04-07-2012, 03:38 PM
INVERTERS
INVERTERS.ppt (Size: 301 KB / Downloads: 53)
INTRODUCTION
An inverter is an electrical device that converts direct current (DC) to alternating current (AC); the converted AC can be at any required voltage and frequency with the use of appropriate transformers, switching, and control circuits.
Solid-state inverters have no moving parts and are used in a wide range of applications, from small switching power supplies in computers, to large electric utility high-voltage direct current applications that transport bulk power
Inverters are commonly used to supply AC power from DC sources such as solar panels or batteries.
The inverter performs the opposite function of a rectifier.
The conversion can be achieved either by controlled turn-on and turn-off devices (e.g: BJT’s, MOSFET’s, etc..
For low and medium power outputs, the above mentioned power devices are suitable but for high power outputs, thyristors should be used.
CLASSIFICATION OF INVERTERS
Classification According to the Nature of Input Source:
i) Voltage Source Inverters (VSI).
ii) Current Source Inverters (CSI).
Incase of VSI, the input to the inverter is provided by a ripple free DC voltage source, where as CSI, the voltage source is first converted into a current source and then used to supply the power to the Inverter.
(b) Classification According to the Wave shape of the output voltage:
i) Square-wave inverter
ii) Quasi-Square wave Inverter
iii) Pulse-width modulated (PWM) Inverters
A square wave Inverter produces a square wave AC voltage of a constant magnitude. The output voltage of this type of Inverter can only be varied by controlling the input DC voltage. Square wave AC output voltage of an Inverter is adequate for low and medium power applications.
The second method, pulse-width modulation (PWM) uses a switching scheme within the inverter to modify the shape of the output voltage waveform.
THYRISTOR INVERTER CLASSIFICATION:
The Thyristors Inverters can be classified in the following categories:
i) According to the method of commutation.
ii) According to the connections.
(a) Classification According to the Method of Commutation:
According to the method of commutation, the SCR inverters can mainly be categorized in two types, viz.
i) Line commutated inverters
ii) Forced commutated inverters.
Line Communication Inverters : In case of AC circuit, AC line voltage is available across the devices.
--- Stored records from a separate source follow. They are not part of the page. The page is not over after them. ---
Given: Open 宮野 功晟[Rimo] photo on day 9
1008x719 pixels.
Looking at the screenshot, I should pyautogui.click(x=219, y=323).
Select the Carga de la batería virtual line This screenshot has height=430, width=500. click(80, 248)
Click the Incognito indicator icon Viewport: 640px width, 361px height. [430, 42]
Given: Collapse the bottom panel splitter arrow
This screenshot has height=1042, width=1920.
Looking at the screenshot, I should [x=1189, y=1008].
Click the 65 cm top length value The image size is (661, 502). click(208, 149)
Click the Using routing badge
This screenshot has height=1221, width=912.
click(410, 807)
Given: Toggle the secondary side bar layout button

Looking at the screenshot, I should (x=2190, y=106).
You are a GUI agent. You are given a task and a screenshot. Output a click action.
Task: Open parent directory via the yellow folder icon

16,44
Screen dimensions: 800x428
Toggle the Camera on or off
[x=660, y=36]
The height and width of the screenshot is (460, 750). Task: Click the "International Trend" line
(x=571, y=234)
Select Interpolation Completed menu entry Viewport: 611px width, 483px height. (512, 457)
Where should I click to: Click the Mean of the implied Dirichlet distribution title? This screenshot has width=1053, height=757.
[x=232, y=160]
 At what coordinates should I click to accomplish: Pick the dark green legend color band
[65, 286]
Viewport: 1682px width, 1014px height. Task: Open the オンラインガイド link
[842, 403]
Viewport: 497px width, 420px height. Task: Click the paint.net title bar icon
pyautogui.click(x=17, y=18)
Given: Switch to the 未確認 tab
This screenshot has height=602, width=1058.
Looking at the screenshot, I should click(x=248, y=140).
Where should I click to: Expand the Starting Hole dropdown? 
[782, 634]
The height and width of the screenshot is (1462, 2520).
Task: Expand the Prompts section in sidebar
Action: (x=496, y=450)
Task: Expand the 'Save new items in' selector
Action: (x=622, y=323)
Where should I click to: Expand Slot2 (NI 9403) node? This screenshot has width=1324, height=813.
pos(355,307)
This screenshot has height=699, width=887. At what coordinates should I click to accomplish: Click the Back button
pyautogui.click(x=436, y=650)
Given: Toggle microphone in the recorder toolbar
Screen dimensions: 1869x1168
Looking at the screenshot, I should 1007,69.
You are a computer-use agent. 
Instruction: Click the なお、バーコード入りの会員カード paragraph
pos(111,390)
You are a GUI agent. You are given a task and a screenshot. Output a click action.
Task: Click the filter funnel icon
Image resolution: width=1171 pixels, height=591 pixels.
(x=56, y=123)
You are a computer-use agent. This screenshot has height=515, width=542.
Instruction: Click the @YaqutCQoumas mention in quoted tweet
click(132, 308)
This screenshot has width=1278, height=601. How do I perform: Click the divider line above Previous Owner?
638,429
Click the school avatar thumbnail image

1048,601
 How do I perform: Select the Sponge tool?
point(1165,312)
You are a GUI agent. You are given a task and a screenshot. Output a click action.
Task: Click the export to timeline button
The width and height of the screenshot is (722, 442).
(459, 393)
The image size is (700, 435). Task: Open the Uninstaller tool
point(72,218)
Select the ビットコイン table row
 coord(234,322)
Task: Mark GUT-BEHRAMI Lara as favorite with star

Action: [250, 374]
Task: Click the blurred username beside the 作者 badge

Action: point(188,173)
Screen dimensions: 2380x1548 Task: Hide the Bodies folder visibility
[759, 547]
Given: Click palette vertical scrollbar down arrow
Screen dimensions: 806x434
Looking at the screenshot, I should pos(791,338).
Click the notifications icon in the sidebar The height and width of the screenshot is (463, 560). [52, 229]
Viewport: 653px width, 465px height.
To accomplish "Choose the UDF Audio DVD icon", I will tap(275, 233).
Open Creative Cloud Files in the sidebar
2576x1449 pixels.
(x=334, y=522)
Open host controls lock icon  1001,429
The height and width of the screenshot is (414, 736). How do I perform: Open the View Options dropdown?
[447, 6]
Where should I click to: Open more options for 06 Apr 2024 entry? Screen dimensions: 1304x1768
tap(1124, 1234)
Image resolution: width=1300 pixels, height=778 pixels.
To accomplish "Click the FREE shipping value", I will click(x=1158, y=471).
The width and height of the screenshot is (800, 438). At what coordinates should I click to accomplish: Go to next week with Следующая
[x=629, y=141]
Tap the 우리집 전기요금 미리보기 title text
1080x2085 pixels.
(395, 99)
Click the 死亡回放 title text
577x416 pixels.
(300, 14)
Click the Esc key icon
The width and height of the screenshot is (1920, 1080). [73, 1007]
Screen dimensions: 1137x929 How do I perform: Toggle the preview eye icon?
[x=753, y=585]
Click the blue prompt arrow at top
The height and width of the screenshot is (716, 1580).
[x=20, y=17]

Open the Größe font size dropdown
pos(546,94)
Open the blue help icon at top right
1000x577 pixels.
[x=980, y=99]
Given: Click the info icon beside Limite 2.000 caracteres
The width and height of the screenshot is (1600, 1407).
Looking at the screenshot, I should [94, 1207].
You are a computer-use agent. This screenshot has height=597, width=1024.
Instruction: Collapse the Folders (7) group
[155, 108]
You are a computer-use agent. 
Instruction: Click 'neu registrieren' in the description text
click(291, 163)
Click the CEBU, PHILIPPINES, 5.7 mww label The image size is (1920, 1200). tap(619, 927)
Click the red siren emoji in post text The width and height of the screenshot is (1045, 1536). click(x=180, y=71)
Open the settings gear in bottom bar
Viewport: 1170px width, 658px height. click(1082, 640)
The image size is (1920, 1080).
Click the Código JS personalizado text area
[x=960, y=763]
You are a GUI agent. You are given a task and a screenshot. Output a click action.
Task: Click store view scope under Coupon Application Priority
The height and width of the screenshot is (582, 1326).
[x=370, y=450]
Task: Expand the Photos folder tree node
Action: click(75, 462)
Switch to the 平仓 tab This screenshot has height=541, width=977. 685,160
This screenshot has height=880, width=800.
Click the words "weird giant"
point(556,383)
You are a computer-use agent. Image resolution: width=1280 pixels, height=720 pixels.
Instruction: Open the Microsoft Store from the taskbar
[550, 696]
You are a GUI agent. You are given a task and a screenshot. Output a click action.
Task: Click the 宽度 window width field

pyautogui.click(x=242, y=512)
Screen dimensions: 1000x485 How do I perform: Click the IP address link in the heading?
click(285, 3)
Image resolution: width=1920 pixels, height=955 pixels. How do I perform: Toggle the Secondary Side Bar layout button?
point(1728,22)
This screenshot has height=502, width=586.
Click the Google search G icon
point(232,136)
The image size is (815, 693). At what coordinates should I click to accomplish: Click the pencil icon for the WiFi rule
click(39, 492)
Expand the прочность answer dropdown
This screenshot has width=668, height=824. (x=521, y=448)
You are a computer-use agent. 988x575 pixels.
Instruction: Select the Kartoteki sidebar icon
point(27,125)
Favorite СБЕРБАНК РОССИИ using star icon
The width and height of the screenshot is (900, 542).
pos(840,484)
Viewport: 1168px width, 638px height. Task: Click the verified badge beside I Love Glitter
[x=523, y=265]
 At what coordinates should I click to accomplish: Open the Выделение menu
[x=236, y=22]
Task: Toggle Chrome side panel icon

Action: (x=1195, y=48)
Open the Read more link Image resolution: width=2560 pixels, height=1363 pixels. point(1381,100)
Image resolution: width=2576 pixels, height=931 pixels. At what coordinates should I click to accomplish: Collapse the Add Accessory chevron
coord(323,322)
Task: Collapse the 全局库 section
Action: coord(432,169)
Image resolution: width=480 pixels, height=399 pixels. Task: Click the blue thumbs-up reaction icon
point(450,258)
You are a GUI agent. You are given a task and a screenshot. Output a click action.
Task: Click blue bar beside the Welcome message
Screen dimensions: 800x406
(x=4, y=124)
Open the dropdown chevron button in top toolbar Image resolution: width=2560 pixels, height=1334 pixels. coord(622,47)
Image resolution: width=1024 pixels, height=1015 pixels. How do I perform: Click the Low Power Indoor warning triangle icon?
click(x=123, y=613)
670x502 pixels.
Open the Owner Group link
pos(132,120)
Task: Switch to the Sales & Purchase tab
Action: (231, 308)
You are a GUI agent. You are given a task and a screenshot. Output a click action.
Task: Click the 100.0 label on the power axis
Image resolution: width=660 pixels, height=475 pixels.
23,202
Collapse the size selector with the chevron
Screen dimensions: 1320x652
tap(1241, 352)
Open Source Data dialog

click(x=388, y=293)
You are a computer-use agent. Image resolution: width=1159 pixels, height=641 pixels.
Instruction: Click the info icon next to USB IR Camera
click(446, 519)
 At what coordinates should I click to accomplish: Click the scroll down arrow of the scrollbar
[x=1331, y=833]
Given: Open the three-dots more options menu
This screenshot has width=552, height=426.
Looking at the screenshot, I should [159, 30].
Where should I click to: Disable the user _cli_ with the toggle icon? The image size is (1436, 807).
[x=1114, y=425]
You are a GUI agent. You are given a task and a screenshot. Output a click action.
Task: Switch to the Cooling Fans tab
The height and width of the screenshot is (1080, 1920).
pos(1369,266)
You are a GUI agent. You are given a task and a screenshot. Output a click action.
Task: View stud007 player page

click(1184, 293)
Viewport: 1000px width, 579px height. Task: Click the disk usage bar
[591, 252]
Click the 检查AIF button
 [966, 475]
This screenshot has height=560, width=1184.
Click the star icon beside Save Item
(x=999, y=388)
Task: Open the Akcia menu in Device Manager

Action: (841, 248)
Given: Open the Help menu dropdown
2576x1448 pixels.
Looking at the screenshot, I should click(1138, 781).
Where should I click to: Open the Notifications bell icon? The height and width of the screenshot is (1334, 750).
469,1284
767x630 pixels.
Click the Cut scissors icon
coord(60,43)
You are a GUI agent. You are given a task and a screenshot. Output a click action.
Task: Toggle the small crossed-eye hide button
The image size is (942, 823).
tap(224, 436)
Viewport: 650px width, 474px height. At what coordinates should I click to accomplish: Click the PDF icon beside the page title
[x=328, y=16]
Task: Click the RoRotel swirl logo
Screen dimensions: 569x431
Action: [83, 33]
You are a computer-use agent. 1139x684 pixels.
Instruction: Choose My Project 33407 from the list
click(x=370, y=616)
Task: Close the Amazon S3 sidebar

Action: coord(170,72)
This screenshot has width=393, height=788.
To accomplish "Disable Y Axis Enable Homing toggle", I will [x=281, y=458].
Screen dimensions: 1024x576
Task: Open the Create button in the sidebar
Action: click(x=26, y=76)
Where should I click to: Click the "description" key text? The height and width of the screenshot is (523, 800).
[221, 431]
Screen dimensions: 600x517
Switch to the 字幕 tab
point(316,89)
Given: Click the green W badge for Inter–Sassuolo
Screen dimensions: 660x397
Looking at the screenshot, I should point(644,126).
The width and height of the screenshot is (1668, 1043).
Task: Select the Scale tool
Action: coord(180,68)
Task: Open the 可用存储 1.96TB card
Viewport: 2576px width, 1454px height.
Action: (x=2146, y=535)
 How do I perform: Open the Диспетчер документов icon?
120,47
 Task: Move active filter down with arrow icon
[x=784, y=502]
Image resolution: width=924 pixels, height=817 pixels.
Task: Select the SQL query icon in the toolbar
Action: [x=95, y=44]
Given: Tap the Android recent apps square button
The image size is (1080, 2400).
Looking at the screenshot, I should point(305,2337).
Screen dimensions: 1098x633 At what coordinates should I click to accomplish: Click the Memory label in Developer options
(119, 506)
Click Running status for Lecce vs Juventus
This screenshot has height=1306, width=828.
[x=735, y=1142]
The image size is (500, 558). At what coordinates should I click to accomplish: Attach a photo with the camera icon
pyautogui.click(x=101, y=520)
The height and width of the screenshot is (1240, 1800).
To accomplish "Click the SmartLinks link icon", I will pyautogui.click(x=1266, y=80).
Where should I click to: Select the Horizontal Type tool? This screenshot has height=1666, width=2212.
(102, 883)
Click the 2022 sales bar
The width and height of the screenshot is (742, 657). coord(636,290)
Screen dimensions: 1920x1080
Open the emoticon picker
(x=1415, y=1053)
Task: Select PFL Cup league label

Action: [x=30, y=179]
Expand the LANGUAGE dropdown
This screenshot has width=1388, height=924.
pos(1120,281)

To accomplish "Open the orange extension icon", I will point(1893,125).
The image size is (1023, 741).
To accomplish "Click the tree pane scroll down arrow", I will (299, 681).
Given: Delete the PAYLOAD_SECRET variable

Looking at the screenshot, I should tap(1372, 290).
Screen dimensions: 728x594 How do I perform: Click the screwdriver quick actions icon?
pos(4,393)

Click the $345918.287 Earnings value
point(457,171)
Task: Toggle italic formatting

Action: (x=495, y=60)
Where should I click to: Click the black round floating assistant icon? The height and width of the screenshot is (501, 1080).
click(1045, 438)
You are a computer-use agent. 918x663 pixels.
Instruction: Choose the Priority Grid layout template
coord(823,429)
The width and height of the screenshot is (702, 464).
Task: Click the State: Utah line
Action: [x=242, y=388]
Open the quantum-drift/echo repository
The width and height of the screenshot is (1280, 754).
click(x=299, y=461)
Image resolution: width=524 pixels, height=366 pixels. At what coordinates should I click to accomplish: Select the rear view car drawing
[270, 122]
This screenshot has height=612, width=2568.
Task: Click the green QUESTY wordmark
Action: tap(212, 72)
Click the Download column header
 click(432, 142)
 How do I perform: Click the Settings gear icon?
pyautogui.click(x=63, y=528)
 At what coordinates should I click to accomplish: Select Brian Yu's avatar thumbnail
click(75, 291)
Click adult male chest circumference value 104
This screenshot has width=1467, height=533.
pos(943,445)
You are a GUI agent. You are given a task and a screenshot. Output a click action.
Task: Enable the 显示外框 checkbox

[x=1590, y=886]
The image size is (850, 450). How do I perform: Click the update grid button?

When the current in the SCR goes through a natural zero, the device is turn-off.
Forced Commutated Inverters : In case of DC circuits, since the supply voltage does not go through the zero point, some external source is required to commutate the device.
These Inverters are further classified as :
a) Auxiliary Commutated Inverters
b) Complimentary Commutated Inverters
b) Classifications According to the Connections:
According to the connections of the Thyristors and commutating components, the Inverters can be classified mainly three groups.
1) Series Inverters
2) Parallel Inverters
3) Bridge Inverters: Bridge Inverters are further classified as
i) Half Bridge
ii) Full Bridge
ADVANTAGES
Pulse Width Modulated (PWM):
i) A wider speed range is possible.
ii) Can be used with more than one motor.
iii) Input power factor is good at all frequencies.
iv) Diode input stage allow ride through on input power interruption.
2. Current Source Inverter:
i) Capable of regeneration back to the AC line because DC link polarity can be reversed.
ii) Large DC link filter Inductor and regulated power supply act as a current limiter, making it easier to apply protective fuses.
iii) Ability to ride through power link interruption.
iv) The converter grade thyristors are sufficient.
v) Current Source Inverter does not generate radio frequency interface.
APPLICATIONS
Variable speed AC motor drives.
Induction heating.
Aircraft power supplies.
Uninterruptible power supplies (PUS).
High voltage DC transmission lines.
Battery-vehicle drives.
Regulated voltage and frequency power supplies, etc.